A Non-sectarian Campaign
Something that was not surprising to me was the detailed description of how the KCRC functioned. Supporters endorsed only Kutcher’s civil rights, not his political views or his party. Finances of the KCRC were kept strictly separated from those of the SWP, and were only used for the defense, for such things as lawyer’s fees, legal documents, travel expenses related to the defense, and so forth.
This principle characterized all defense movements the SWP supported, whether of its own members or other class struggle fighters. This was the legacy of the International Labor Defense (ILD) formed by the early U.S. Communist Party in the 1920s.
The head of the ILD was James P. Cannon, until he was expelled with others from the CP for Trotskyism in 1928. One of his collaborators in the ILD was Max Shachtman, who helped Cannon form the first Trotskyist group after the expulsions. The Stalinists would break with this legacy.
Another ILD legacy was that it would defend all workers who were victims of capitalist “justice” regardless of political differences. This went back to earlier workers’ organizations under the slogan “An injury to one is an injury to all.”
The Stalinists would break with that principle too. As Goldstein notes, they did not defend the first Smith Act defendants in 1941. In contrast, the SWP came to the defense of the CP’s Smith Act victims after the war. The CP also did not defend Kutcher.
Goldstein has not only resurrected the “Case of the Legless Veteran,” he has produced the exhaustive and definitive history of this aspect of the Red Scare.
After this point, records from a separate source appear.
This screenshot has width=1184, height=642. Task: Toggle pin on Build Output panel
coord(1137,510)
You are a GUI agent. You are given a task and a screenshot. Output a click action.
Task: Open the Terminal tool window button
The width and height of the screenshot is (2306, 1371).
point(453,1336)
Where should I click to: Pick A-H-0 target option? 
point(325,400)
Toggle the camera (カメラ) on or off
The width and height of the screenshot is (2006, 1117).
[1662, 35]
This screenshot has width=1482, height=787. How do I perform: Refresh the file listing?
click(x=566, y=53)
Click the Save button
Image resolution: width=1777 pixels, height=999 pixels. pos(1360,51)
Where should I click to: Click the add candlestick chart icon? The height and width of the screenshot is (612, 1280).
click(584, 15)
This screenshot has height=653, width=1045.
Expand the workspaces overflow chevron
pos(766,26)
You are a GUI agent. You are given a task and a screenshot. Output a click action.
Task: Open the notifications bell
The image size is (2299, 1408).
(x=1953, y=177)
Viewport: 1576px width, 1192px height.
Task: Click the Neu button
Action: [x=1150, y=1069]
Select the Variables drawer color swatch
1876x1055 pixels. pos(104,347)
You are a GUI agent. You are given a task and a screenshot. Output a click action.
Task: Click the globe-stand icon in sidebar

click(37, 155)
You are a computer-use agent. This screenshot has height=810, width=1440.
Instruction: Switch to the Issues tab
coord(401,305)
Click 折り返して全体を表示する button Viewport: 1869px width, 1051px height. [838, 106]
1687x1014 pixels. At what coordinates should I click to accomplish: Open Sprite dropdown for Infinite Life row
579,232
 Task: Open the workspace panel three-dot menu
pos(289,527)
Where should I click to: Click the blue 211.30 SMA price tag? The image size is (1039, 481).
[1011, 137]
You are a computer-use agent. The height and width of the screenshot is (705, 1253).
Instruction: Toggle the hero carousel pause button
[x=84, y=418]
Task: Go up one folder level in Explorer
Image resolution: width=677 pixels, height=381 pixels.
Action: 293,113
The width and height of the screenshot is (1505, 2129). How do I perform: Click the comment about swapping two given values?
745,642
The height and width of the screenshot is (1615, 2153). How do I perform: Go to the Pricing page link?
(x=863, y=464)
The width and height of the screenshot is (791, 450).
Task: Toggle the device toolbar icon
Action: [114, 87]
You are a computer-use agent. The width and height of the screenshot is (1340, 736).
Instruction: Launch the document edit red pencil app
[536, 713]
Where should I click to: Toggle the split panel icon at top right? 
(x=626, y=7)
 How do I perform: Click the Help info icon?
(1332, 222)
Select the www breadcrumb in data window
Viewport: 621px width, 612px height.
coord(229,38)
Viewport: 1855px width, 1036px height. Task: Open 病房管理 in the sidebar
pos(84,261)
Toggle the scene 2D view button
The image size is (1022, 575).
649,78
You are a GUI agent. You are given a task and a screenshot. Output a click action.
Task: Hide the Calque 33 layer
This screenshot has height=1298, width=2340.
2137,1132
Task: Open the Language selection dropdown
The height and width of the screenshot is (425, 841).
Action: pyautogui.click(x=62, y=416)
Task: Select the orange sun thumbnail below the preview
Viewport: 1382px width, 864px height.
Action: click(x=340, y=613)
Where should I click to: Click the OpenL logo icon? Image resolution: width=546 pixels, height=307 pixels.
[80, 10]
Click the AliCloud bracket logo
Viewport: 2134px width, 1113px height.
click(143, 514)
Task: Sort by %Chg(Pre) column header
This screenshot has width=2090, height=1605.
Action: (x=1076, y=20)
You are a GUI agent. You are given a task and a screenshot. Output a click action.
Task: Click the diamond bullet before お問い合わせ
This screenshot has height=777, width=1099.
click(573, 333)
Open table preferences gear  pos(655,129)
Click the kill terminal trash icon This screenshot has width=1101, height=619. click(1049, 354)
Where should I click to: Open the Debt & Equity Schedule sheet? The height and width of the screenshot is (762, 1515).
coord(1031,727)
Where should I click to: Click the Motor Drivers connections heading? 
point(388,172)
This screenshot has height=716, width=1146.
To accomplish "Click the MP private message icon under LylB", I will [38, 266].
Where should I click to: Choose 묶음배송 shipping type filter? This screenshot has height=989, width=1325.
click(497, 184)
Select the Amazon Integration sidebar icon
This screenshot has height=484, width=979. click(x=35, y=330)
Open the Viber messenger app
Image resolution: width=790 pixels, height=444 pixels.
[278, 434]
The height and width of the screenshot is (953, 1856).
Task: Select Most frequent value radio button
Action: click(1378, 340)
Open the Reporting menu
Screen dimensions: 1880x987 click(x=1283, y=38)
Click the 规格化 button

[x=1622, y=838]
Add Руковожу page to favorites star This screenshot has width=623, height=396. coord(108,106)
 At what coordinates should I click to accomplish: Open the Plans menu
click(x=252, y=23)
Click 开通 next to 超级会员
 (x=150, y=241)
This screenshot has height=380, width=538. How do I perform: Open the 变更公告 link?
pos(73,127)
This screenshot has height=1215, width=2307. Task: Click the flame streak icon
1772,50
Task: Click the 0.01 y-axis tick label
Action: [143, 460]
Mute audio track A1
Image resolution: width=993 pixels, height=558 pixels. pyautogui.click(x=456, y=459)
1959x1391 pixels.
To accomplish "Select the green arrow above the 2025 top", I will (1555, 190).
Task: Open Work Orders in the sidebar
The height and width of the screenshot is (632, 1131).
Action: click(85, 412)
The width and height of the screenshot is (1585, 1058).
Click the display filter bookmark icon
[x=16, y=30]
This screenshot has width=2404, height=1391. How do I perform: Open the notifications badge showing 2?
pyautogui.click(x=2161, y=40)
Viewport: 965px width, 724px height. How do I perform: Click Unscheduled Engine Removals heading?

It is written in a clear style, not encumbered with academic language.
This book contains many lessons for those today who would oppose the current attacks on civil liberties under the rubric of the “War on Terror,” from the Patriot Act to the police and FBI infiltration of Muslim organizations and mosques to surveillance of antiwar, Black Lives Matter and other dissident movements.
*For a further explanation of the degeneration of the SWP, see Volume Two of my political memoir about the SWP, Interregnum, Decline and Collapse, 1973-1988. It includes a chapter on my own complicity in this degeneration.